3. The learned counsel, appearing on behalf of the respondents, contested the validity of the plea aforementioned and pointed out that the statement made by the concerned chemist is adequate enough to validate the finding recorded by the Inquiring Authority.

4. For enabling proper appreciation of the controversy about the point in issue, it would be appropriate to notice the factual scenario with precision. The applicant was indicted by the Inquiring Authority on a charge of having claimed false medical reimbursement on the basis of cash memos issued by the concerned chemist. It was found that the relevant medicines, carrying the indicated batch numbers, were not available with that chemist (on the date of the purported sale) and the drug manufacturer had not, in fact, sold medicines carrying those batch numbers to him.
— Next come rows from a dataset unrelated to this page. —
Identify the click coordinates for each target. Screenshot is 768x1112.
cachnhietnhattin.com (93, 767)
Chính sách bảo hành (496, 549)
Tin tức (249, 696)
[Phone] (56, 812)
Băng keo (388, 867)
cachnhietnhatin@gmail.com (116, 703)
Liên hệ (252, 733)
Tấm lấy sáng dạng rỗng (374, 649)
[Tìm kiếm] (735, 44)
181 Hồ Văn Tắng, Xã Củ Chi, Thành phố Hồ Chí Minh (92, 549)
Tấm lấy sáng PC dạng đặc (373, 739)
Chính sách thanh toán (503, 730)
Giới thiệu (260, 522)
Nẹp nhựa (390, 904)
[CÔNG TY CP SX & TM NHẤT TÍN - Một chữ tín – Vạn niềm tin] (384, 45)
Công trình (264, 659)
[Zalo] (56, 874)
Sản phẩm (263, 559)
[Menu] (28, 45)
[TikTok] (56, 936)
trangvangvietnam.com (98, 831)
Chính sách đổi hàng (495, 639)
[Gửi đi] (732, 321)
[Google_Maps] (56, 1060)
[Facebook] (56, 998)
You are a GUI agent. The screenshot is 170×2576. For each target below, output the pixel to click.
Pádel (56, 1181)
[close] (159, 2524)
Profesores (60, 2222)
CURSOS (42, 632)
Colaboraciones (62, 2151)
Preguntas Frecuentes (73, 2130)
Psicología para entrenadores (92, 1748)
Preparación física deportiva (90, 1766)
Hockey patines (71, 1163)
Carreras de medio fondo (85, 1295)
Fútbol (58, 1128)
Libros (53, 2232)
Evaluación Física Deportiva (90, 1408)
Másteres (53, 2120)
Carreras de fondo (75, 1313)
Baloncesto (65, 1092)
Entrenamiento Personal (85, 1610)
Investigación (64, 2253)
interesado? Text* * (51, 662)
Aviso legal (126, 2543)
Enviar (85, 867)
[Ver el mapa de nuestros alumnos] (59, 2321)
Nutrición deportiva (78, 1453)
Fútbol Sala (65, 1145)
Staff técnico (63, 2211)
5. It is common ground otherwise that none from the drug manufacturers side was examined in the inquiry proceedings. At the same time the applicant cannot wish away the testimony of Shri Vinod Kumar Gupta, Chemist, who was not in a position to deny the correctness of the departmental allegations but tried to wriggle out of the predicament by making an abortive attempt in the relevant behalf. Initially, he reiterated that the medicines noticed in the cash memo had been sold by him. When he was called upon to indicate wherefrom had he purchased those medicines, he stated that it was a common practice to obtain medicines from a neighbouring chemist in case any such medicines required by a customer were not available. When he was called upon to indicate wherefrom did he get the batch numbers which came to be mentioned in the cash memo, he stated that necessary information was obtained from the medicine wrapper itself but that the batch numbers came to be incorrectly recorded in a state of hurry. When he was called upon to indicate how incorrect batch numbers came to be recorded in four cash memos, he wanted the Inquiring Authority to believe that it was a case of co-incidence. The Inquiring Authority did not accept the presentation and we concur with the view obtained by the Inquiring Authority.

6. Faced with the predicament of having to explain the above-quoted variation in the statement made by Shri Vinod Kumar Gupta, the learned counsel appearing on behalf of the applicant argued that the witness aforementioned had addressed a communication dated 19.5.2006 to the Inquiring Authority to the effect that the statement aforementioned came to be made by him under undue influence of an indicated official. This, the learned counsel argued, is adequate enough to take the wind out the sails of the department.

7. We do not buy the argument which is even otherwise specious on the face of it. Once the witness aforementioned had given the aforesaid statement before the Inquiring Authority, there was no understandable reason for him to stage a volte face and grant exoneration to the applicant. It is obvious in the facts and circumstances of the case that the aforementioned communication addressed by the witness is a procured documentation, aimed at bailing out the applicant from the predicament in which he landed himself on account of making a false medical claim.

8. We are, thus, clear in our mind that the present is not a case of complete want of evidence and further that non-proof of the communication received from the witness notwithstanding, there was enough evidence before the Inquiring Authority to record the impugned finding. This O.A. shall accordingly stand dismissed.

9. There shall be no order as to the costs of the cause in the facts and circumstances of the case.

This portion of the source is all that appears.